Q: How can batteries solve grid congestion and negative prices? A: Batteries store surplus generation during low-demand periods and discharge during higher-demand intervals. This time-shifting reduces curtailment of renewables, stabilises prices, and provides ancillary services like frequency regulation. Batteries also defer some network upgrades by managing local congestion. For long-term or seasonal balancing, other storage forms or hybrid solutions may be necessary.

Q: What does “decoupling electricity from gas prices” mean in practice? A: Decoupling aims to reduce electricity price sensitivity to gas market movements by redesigning market mechanisms and revenue streams. Tools include more robust forward markets, capacity remuneration for firm resources, CfD-style contracts for low-carbon firm power, and enhanced interconnection to diversify supply. Decoupling changes price signals to better reflect the value of flexibility and low-marginal-cost renewables.

Q: Would allowing private investors to build grid projects risk fragmentation? A: Private investment can accelerate build-out but must be governed by strict technical standards, transparent cost allocation and regulatory oversight to avoid fragmentation. Properly structured public-private frameworks can harness private efficiency while protecting public interests. Regulation should ensure interoperability, maintenance responsibilities, and fair access.

Q: Why is there a proposal to prioritise pan-European grid integration? A: A more integrated European grid reduces the need for local balancing and smooths variability across regions, lowering total system costs and improving resilience. Southern solar production can complement northern wind and hydro resources. However, cross-border projects require political will, harmonised codes and shared financing arrangements.

Q: What short-term actions can policymakers take to unblock the pipeline? A: Policymakers can tighten queue admission rules, require demonstrable readiness, fast-track storage permitting, clarify market access for batteries, design auctions that reward system value (including hybrid bids), and authorise targeted private-led grid upgrades under regulated frameworks.

Q: Will storage technologies be enough, or are other measures needed? A: Storage is essential but not a standalone solution. Comprehensive change requires storage, grid reinforcement, market reforms, demand-side measures and cross-border integration. Long-duration storage and alternative flexibility solutions will be necessary for very high renewable penetrations.

Q: How soon can consumers expect benefits if reforms are implemented? A: Some benefits — reduced negative-price events and improved local reliability — can appear quickly after targeted interventions like battery deployments and prioritised interconnectors. Structural reductions in price volatility and improved industrial competitiveness will take longer, depending on the scale of grid upgrades and market reforms.

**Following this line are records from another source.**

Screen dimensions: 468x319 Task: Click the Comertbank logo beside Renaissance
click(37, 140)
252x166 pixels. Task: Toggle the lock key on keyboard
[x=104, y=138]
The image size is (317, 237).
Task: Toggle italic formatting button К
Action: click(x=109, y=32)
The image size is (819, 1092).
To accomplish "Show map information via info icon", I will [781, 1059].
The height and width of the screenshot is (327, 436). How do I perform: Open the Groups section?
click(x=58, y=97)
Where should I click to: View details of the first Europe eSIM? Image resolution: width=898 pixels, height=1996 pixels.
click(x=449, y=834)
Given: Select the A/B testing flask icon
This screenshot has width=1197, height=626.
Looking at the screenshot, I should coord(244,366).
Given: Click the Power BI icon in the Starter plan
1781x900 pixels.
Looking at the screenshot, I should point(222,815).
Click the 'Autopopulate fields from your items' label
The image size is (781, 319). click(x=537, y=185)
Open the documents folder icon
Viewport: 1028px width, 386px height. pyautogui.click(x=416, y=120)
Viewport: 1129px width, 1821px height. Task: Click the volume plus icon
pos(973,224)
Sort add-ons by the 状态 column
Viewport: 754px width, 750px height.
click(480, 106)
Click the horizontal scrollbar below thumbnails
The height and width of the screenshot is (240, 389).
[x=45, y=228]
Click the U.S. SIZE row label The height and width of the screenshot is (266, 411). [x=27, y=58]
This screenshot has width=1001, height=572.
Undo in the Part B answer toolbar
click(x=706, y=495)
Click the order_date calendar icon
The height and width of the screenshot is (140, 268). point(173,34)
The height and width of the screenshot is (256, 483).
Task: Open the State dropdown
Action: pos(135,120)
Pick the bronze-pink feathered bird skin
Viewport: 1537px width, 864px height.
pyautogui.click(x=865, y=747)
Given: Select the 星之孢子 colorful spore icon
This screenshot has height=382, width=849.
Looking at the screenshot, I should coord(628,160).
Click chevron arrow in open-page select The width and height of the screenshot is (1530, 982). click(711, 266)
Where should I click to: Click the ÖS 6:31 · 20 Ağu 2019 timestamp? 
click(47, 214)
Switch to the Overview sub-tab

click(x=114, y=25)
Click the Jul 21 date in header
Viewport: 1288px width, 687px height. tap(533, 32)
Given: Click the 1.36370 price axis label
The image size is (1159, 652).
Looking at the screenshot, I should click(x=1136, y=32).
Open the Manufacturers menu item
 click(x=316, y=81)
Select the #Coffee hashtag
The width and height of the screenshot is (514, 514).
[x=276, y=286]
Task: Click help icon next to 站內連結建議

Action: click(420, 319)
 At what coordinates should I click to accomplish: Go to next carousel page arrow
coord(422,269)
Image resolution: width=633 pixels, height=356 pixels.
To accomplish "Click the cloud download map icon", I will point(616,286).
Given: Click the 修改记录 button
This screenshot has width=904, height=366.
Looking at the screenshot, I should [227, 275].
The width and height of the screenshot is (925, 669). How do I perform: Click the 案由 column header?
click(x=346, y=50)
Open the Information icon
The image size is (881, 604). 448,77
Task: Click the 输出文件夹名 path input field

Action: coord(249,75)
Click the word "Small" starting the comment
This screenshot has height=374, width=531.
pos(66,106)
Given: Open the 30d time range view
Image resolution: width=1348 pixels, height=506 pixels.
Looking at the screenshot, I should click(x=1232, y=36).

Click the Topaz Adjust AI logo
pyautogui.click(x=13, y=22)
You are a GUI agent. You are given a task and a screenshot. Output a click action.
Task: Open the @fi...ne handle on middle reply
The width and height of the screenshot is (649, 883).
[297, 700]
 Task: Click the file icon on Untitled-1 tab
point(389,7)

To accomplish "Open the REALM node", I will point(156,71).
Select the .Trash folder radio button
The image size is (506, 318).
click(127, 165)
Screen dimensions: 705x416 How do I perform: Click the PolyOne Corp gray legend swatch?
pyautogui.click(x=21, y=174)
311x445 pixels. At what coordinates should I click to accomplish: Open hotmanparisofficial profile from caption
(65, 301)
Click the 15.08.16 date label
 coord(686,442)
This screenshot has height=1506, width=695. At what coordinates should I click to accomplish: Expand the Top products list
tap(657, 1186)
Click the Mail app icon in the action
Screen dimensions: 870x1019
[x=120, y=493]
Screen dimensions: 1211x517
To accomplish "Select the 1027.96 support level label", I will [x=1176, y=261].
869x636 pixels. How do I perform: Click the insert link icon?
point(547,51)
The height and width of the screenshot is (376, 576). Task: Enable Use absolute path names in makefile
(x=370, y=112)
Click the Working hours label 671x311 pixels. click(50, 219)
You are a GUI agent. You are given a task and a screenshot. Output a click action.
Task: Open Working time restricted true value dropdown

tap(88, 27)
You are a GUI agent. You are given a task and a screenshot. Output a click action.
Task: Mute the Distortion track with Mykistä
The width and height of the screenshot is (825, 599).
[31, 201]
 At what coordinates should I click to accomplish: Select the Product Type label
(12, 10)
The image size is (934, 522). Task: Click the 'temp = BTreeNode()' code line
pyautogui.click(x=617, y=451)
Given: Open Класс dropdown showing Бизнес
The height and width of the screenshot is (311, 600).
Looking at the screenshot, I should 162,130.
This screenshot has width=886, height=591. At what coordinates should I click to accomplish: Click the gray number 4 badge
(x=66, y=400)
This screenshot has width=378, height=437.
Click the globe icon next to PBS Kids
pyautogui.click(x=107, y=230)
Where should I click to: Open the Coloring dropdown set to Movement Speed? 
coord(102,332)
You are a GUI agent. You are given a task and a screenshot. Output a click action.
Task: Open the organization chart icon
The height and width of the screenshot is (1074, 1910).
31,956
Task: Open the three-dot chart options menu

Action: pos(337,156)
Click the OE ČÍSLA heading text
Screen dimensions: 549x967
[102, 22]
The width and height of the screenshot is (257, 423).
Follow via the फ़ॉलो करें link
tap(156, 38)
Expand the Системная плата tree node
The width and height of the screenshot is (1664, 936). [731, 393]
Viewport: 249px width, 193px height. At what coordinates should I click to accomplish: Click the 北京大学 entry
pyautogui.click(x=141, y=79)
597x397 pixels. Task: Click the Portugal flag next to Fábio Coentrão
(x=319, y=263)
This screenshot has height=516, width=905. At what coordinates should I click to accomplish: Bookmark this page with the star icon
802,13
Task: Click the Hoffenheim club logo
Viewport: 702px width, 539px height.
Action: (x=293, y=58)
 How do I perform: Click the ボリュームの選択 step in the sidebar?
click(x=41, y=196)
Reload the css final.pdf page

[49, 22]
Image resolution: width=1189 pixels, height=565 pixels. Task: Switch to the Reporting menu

Q: Are there opportunities for investors despite the constraints? A: Yes. Markets with clear policy frameworks, available grid capacity and contract mechanisms (e.g., CfDs) remain attractive. Investors can also find opportunities in storage, hybrid assets, and financing targeted grid projects under transparent regulatory regimes. Diversification and careful assessment of regulatory risk are crucial.

Q: What should industry stakeholders prioritise in messaging to gain political support? A: Framing renewables as contributors to energy security and resilience resonates broadly. Industry should link proposed investments (storage, interconnectors, grid upgrades) to concrete benefits for consumers, industry competitiveness and national security. Transparent cost-sharing plans and short-term protections for vulnerable consumers will strengthen political support.